[Doc] Add AMX document for oneDNN backend

CaoE · CaoE · commit bbbb580f654a · 2023-06-06T06:01:17.000-07:00
diff --git a/recipes_source/amx.rst b/recipes_source/amx.rst
@@ -0,0 +1,127 @@
+Leverage Advanced Matrix Extensions
+==============================================
+
+Introduction
+--------------
+
+Advanced Matrix Extensions (AMX), also known as Intel Advanced Matrix Extensions (Intel AMX), is an extensions to the x86 instruction set architecture (ISA).

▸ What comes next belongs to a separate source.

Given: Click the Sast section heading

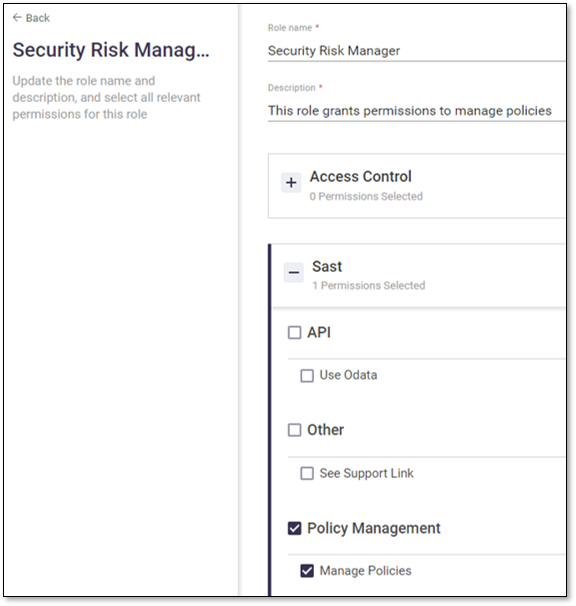Looking at the screenshot, I should point(327,267).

+AMX is designed to improve performance of deep-learning training and inference on the CPU and is ideal for workloads like natural-language processing, recommendation systems and image recognition.

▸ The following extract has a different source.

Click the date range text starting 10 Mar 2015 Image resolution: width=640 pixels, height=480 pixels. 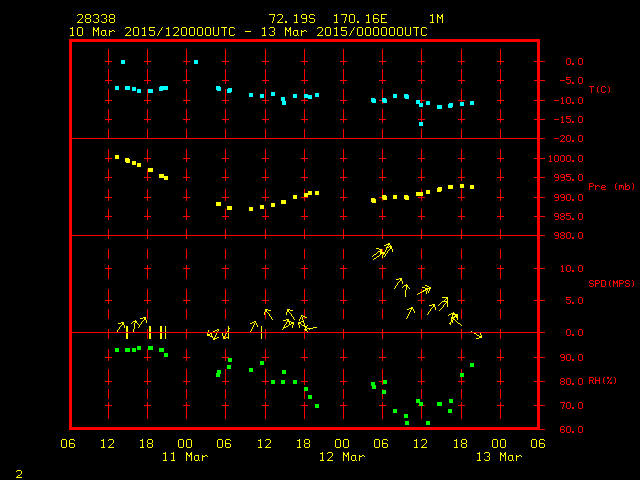pos(248,32)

+AMX supports two data types, INT8 and BFloat16, compared to AVX512 FP32, it can achieve up to 32x and 16x acceleration, respectively.
+For more detailed information of AMX, see `here <https://www.intel.com/content/www/us/en/products/docs/accelerator-engines/advanced-matrix-extensions/overview.html>`_ and `here <https://www.intel.com/content/www/us/en/products/docs/accelerator-engines/advanced-matrix-extensions/ai-solution-brief.html>`_.
+
+Note: AMX will have FP16 support on the next generation of Xeon.
+
+AMX in PyTorch
+--------------
+
+PyTorch leverages AMX for computing intensive operators with BFloat16 and quantization with INT8 by its backend oneDNN
+to get higher performance out-of-box on x86 CPUs with AMX support.
+The operation is fully handled by oneDNN according to the execution code path generated. I.e. when a supported operation gets executed into oneDNN implementation on a hardware platform with AMX support, AMX instructions will be invoked automatically inside oneDNN.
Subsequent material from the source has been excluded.